Sessions & Authentication¶
Silkweb sessions persist browser state (cookies, localStorage, sessionStorage) across requests, enabling scraping of authenticated pages.
Creating a session¶
Record a session interactively¶
Open a real browser, log in manually, and Silkweb saves the session state.
record_session is async (it drives Playwright). Call it from an async entrypoint or asyncio.run:
import asyncio
import silkweb
async def main():
# Opens a visible browser window — log in, navigate, etc.
# Session is saved when you close the browser.
await silkweb.record_session("my-site")
asyncio.run(main())
The session is stored at ~/.silkweb/sessions/my-site.silkweb.
Session file format¶
The .silkweb file is JSON containing:
{
"cookies": [...],
"localStorage": {...},
"url": "https://example.com/dashboard",
"created_at": "2024-01-15T10:30:00Z",
"ua": "Mozilla/5.0 ...",
"actions": [...]
}
Using a session¶
Fetch with persisted auth¶
import asyncio
from silkweb.session.session import SilkSession
async def main():
session = SilkSession("my-site") # loads from disk
page = await session.fetch("https://example.com/dashboard")
# Cookies and localStorage are automatically applied.
#
# NOTE: `SilkSession.fetch()` returns a Playwright `Page`, not a `SilkPage`,
# so use Playwright methods to read content:
html = await page.content()
print(html[:500])
asyncio.run(main())
Interact with pages¶
import asyncio
from silkweb.session.session import SilkSession
async def main():
session = SilkSession("my-site")
# Fill a search box
await session.fill("input[name='query']", "python")
# Click a button
await session.click("button[type='submit']")
# Wait for results
await session.wait_for(".results-list", timeout=10000)
# Fetch the resulting page
page = await session.fetch("https://example.com/search?q=python")
asyncio.run(main())
Save and reload¶
import asyncio
from silkweb.session.session import SilkSession
async def persist():
session = SilkSession("my-site")
# ... interact with pages ...
await session.save() # persist updated cookies/storage
asyncio.run(persist())
# Later:
session = SilkSession.load("my-site")
Replay a session¶
Replay recorded actions in headless mode. replay_session is async (same as record_session):
import asyncio
import silkweb
async def main():
await silkweb.replay_session("my-site")
asyncio.run(main())
This plays back all recorded navigations, form fills, and clicks without opening a visible browser.
replay vs replay_session
replay_session(name)— Replays a browser session saved under~/.silkweb/sessions/<name>.silkweb(see above).replay(session_file)— Loads HTTP fetch recordings fromconfigure(replay_dir=...): a JSON*.silkwebfile with anhtml_pathkey pointing at a sibling.htmlfile. Missing metadata or files raiseSilkwebErrorwith a clear message. Not the same as Playwright session replay.
Cookie expiry detection¶
When fetching with a session, Silkweb checks auth cookies for expiry:
import asyncio
from silkweb.exceptions import SilkwebSessionExpiredError
from silkweb.session.session import SilkSession
async def main():
session = SilkSession("my-site")
try:
page = await session.fetch("https://example.com/dashboard")

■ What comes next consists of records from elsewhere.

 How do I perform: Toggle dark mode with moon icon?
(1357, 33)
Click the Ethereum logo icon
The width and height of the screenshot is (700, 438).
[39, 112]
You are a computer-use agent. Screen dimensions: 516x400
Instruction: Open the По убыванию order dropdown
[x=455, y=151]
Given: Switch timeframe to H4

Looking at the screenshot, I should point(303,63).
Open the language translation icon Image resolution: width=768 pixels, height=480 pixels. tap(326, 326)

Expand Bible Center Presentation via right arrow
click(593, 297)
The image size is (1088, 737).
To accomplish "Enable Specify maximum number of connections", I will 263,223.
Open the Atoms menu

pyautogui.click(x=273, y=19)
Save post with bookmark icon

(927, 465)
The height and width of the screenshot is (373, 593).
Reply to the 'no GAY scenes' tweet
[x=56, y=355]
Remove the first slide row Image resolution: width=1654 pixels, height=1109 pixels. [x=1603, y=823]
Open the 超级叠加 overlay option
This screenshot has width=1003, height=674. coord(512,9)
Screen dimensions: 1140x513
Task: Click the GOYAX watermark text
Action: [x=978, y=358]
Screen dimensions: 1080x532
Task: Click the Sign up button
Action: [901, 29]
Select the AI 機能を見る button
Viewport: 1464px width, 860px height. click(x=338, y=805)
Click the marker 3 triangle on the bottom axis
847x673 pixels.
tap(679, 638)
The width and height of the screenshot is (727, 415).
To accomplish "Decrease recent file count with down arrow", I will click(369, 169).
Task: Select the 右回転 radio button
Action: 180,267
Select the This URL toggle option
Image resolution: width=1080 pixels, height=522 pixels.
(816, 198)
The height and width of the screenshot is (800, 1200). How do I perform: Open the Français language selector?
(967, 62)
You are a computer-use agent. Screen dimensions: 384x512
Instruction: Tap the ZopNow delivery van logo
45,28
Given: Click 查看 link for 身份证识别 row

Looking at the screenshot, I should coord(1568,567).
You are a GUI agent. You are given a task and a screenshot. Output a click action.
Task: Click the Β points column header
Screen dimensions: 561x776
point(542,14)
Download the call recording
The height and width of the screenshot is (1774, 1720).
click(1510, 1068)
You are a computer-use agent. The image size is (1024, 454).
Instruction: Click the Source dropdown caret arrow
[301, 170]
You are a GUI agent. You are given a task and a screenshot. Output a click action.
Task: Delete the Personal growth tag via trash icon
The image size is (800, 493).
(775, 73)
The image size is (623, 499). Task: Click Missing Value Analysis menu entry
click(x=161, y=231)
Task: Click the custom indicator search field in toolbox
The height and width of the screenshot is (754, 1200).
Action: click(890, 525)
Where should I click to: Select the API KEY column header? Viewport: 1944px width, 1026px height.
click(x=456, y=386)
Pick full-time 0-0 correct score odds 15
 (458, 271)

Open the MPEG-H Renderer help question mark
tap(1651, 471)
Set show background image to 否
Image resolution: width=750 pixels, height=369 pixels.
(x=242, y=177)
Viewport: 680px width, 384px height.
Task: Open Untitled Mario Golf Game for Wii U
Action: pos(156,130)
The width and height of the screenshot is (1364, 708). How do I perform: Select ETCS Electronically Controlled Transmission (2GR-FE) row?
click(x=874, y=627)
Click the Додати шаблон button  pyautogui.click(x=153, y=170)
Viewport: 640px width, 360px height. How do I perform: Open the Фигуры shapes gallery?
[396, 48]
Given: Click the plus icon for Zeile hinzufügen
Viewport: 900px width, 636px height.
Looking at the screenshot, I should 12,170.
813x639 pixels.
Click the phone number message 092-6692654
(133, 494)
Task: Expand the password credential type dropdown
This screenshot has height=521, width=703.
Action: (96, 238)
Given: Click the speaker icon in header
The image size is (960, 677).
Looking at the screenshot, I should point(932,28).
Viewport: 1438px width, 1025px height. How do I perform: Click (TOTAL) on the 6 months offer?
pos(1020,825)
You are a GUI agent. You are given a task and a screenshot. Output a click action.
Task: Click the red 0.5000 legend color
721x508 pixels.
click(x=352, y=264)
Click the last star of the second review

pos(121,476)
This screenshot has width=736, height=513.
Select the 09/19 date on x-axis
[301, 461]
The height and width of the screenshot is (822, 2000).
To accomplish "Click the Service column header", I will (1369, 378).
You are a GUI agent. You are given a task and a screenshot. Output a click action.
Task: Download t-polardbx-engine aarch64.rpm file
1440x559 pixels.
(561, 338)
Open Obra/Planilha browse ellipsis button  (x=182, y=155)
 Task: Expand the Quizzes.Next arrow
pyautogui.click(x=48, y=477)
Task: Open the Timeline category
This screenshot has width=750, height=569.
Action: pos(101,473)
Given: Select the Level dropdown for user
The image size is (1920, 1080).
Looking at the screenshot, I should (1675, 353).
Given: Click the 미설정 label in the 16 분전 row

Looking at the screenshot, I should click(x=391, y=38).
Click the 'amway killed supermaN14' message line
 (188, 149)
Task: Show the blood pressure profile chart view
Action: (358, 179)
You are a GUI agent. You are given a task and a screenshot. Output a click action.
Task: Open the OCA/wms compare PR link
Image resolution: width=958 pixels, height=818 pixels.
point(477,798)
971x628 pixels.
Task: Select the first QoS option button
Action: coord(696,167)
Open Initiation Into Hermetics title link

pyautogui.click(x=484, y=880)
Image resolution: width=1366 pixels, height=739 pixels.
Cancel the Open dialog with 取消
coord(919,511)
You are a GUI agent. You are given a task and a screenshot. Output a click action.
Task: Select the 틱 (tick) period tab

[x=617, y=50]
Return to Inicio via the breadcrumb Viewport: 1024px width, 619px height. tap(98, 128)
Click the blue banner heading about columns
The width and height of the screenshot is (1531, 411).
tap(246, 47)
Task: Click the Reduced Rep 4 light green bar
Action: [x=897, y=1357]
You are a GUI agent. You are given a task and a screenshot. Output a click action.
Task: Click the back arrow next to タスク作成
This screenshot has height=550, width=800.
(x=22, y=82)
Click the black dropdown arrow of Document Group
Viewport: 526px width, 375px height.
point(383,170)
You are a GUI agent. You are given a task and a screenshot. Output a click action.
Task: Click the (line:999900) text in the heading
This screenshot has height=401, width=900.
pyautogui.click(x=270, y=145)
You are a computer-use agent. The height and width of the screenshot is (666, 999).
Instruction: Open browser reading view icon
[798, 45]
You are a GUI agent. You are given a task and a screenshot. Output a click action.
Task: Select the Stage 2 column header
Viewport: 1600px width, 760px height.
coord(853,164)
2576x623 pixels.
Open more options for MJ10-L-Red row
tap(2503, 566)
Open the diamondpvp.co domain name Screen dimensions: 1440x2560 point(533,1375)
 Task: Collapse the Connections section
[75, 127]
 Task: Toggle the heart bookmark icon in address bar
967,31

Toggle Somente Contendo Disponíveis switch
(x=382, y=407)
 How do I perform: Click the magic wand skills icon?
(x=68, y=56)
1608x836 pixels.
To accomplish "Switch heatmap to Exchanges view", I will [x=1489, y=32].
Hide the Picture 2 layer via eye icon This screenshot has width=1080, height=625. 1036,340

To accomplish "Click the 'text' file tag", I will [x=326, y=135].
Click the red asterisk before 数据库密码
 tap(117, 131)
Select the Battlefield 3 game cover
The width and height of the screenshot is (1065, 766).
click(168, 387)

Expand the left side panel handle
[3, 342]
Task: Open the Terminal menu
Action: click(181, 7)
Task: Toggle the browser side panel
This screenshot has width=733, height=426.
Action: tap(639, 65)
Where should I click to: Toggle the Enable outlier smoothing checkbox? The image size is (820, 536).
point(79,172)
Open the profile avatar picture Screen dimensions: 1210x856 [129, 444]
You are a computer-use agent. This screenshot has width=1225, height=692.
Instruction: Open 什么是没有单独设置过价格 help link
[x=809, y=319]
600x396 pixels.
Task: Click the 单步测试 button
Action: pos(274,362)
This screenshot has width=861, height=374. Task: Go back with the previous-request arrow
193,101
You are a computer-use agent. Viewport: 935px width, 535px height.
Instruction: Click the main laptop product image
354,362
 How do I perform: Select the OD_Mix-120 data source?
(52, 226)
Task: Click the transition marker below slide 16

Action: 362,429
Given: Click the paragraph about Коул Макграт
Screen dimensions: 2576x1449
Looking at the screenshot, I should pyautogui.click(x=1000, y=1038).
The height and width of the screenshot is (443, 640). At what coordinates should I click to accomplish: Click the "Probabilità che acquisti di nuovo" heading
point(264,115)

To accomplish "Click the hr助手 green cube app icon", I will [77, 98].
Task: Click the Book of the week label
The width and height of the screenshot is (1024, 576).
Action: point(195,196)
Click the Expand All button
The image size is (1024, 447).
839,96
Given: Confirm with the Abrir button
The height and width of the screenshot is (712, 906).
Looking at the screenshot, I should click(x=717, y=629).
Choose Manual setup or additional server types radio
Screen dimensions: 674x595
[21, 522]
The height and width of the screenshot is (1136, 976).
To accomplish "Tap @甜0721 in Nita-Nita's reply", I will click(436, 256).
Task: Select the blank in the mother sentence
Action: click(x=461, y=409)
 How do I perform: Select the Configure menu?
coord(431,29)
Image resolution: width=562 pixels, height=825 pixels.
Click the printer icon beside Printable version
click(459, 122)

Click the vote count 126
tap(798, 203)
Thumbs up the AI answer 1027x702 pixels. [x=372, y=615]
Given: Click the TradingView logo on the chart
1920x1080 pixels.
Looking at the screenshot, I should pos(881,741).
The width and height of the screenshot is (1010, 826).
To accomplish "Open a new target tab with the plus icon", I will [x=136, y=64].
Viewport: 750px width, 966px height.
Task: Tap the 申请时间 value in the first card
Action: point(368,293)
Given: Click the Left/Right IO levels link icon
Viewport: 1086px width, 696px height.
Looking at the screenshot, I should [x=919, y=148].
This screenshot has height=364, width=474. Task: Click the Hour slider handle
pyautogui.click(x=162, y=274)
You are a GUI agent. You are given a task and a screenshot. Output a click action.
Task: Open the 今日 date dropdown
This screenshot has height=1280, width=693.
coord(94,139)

except SilkwebSessionExpiredError as e:
print(e) # suggests re-recording, e.g. await silkweb.record_session("my-site")
asyncio.run(main())
Cookies identified as auth-related (containing session, auth, token, jwt, or sid in the name) are checked for expires timestamps.
CLI¶
# Record a session
silkweb shell https://example.com/login
# Fetch with a session (via the Python API)
python -c "
from silkweb.session.session import SilkSession
import asyncio
async def main():
s = SilkSession('my-site')
page = await s.fetch('https://example.com/dashboard')
html = await page.content()
print(html[:500])
asyncio.run(main())
"